Soldat des brumes, Intégrale I
Titre : Soldat des brumes, Intégrale I
Auteur : Gene Wolfe
Éditeur : Denoël (collection Lunes d’encre)
Date de publication : 2012
Synopsis : En 479 avant J.-C., un an après la célèbre bataille des Thermopyles, dans une Grèce magique où Athènes s’appelle Pensée et Sparte s’appelle Corde, erre un bien étrange amnésique. Blessé à la tête au cours d’une des sanglantes batailles de cette époque tourmentée, Latro a non seulement perdu le souvenir de son passé, mais aussi toute capacité de mémorisation. Chaque jour, il se réveille hors de tout contexte et n’a d’autre recours que de tenir son journal pour affronter l’éternel présent qu’est devenue son existence. Mais en contrepartie de cette infirmité qui l’oblige à un réapprentissage quotidien, Latro a hérité d’un don : celui de voir les êtres divins et surnaturels dont regorge la Grèce antique. Jusqu’où devra-t-il aller pour retrouver la mémoire, son nom et sa famille ?
Ce sont les dieux qui possèdent ce monde, pas nous. Nous ne sommes que des hommes sans terre, même le plus puissant des rois. Les dieux nous permettent de cultiver leurs champs puis nous prennent la récolte. Nous nous rencontrons et nous aimons, parfois quelqu’un nous élève un tombeau. Peu importe – un autre le pillera et les vents disperseront notre poussière, puis on nous oubliera. Il en va de même pour moi, plus vite. J’ai écrit dans mon parchemin comment Pharétra m’a souri. Tant que le papyrus sera conservé, elle sera présente, alors que même la petite Io ne sera que poussière brune pleurant au vent nocturne avec tout le reste.

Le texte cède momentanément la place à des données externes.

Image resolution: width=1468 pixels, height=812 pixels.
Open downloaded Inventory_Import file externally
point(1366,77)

Après « L’ombre du bourreau » voici l’intégrale d’une autre œuvre de G. Wolfe, « Soldat des brumes », parue chez Lunes d’Encre en deux volumes. L’auteur nous propose ici un voyage au cœur même de la Grèce antique du Ve siècle avant JC, alors que la deuxième Guerre Médique bat son plein et que les tensions entre Athènes et Sparte ne cessent de croître. C’est dans ce contexte que nous suivons les traces d’un certain Latro qui se retrouve à la suite d’une bataille affligé d’une bien étrange malédiction qui le fait oublier chaque jour tout ce qu’il sait mais qui lui permet de voir les différentes divinités arpentant le monde de l’époque. Le pari est osé, d’ailleurs j’ai en ce qui me concerne eu beaucoup de mal à rentrer dans le roman, mais G. Wolfe remporte le défi haut la main.

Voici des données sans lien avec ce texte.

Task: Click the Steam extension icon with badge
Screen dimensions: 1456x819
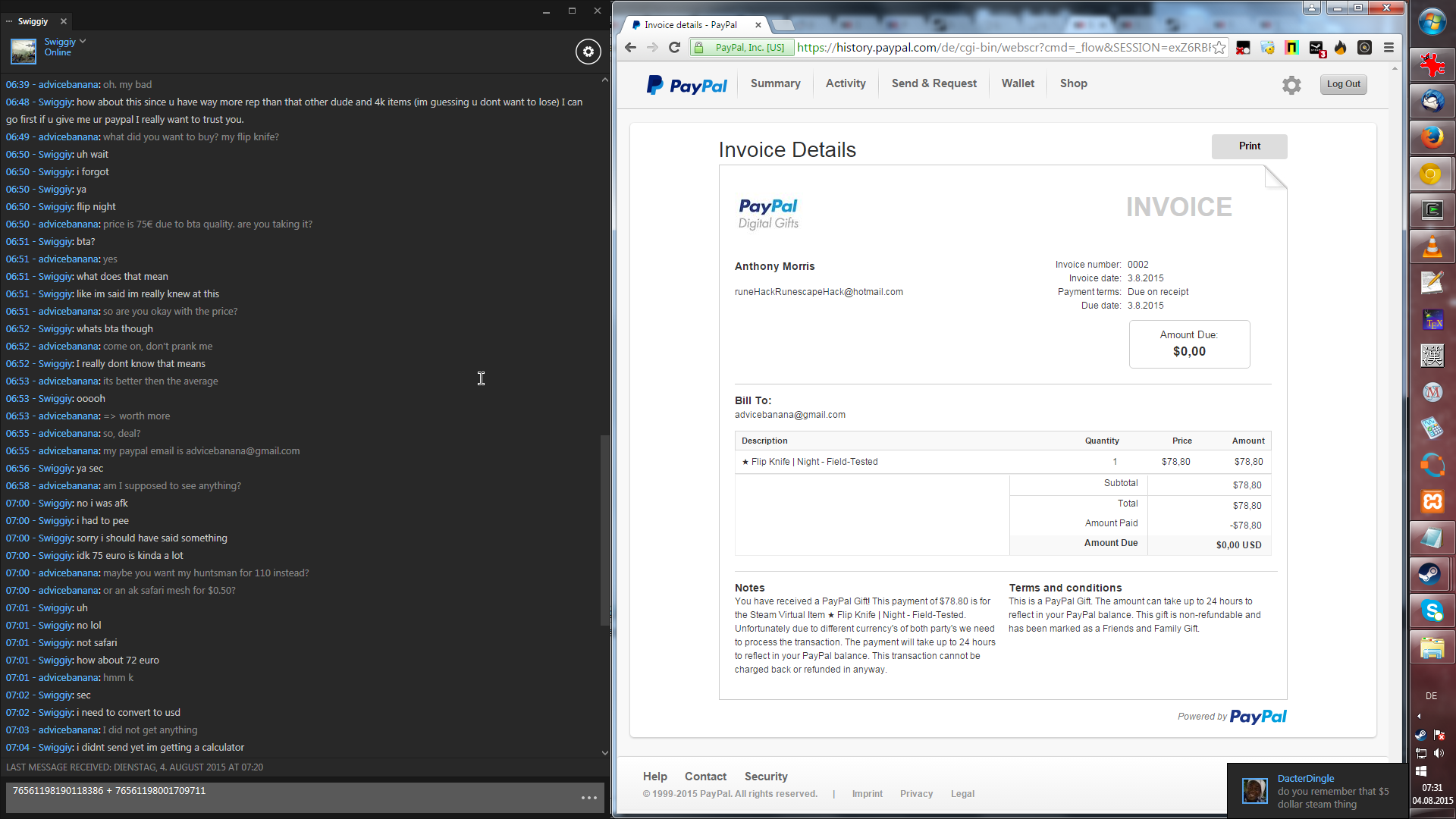Action: (x=1316, y=48)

L’auteur dispose d’une culture impressionnante et nous fait partager son savoir avec beaucoup d’intelligence et de subtilité. Les références historiques et mythologiques abondent et il n’est pas toujours évident pour le lecteur de toutes les relever ou les comprendre car elles relèvent pour la plupart de connaissances étymologiques très poussées. Quoi qu’il en soit, rarement un roman m’aura tant donné l’impression de véritablement saisir ce qu’a pu être cette civilisation grecque de l’Antiquité. Pourtant, si le cadre parlera certes aux amateurs d’Histoire, le fait de changer le nom d’Athènes en « Pensée », de Sparte en « Corde » ou encore de Perséphone en « La Demoiselle » finit par faire peu à peu disparaître ce sentiment de familiarité pour laisser place à un univers plus méconnu, presque onirique, et empli de mystères.
Latro, pour sa part, est un personnage qui se révèle rapidement attachant, tant par sa gentillesse naturelle et sa bravoure que par l’empathie que le lecteur peut éprouver à l’égard de sa malédiction. Cette identification au protagoniste est de plus renforcée par le choix du mode de narration, l’auteur ayant adopté la forme d’un journal intime écrit par Latro désireux de garder une trace de tout ce qu’il a pu oublier. Les autres personnages sont également très réussis, que ce soit la petite esclave Io, l’homme noir… Les plus belles scènes restent à mon sens celles des rencontres successives de notre héros avec différents êtres divins, tous plus terribles et complexes les uns que les autres, qu’il s’agisse de déesses ou de divinités inférieures comme les nymphes, les néréides… Un ouvrage complexe, donc, mais infiniment poétique et très captivant.